**Excerpt provided**
----------------------------------------

Callum also wrote a review of it for Wayward Strategy.

 

I myself have a general preference for walling but at the same time, I don't like the idea of artificially preventing me from walling which is what most tower defense games seem to do.  

 

20,078 views 10 replies
Reply #1 Top

Kingdom Rush.

 

I like the abilities you can use to swing the tide of battle. I like the variety of towers and the fantasy theme. Hopefully Siege of Centauri is great! 

Reply #2 Top

Definitely +3 for shaping paths like Defense Grid.   if you cant implement strategy like that, you only really have half a game.

Reply #4 Top

Two simple Flash games that I think were the best 2 tower defense games of all time are:

Vector TD and Onslaught.  Another excellent one on the phone is Radiant Defense

Vector TD

  • clean vector graphics look clearly signals enemy and tower types
  • The crux of this game's mechanic was to only upgrade when necessary because you earned interest on your "bank" of money at the beginning of every turn.  If you upgraded whenever you had money then you would not have enough money when it got really hard. And it got really hard. I like tower defense games that pose a real challenge, forcing you to try different strategies. this one really pushed you to manage your money and find the right mixture of towers and upgrades.

----------------------------------------

**Collected material**
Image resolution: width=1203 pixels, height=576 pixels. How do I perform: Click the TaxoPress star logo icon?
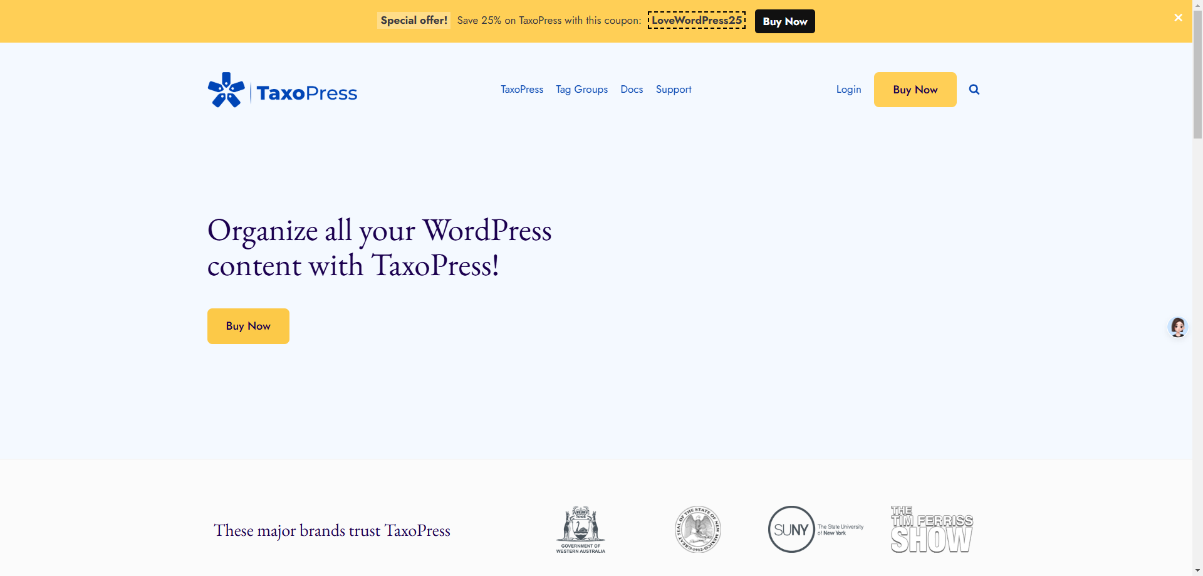(x=226, y=90)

----------------------------------------

**Objective**
For the forum thread on tower defense games above, say whether each statement agrees with it. Answer yes or no, and quote the words from the thread that decide it.
1. Vector TD's look is said to make enemy and tower types clear.
2. Radiant Defense is named as one of the two Flash games.
3. The reply about Kingdom Rush says it likes the game's science fiction theme.

**The response**
1. Yes: "clean vector graphics look clearly signals enemy and tower types"
2. No: "Another excellent one on the phone is Radiant Defense"
3. No: "I like the variety of towers and the fantasy theme."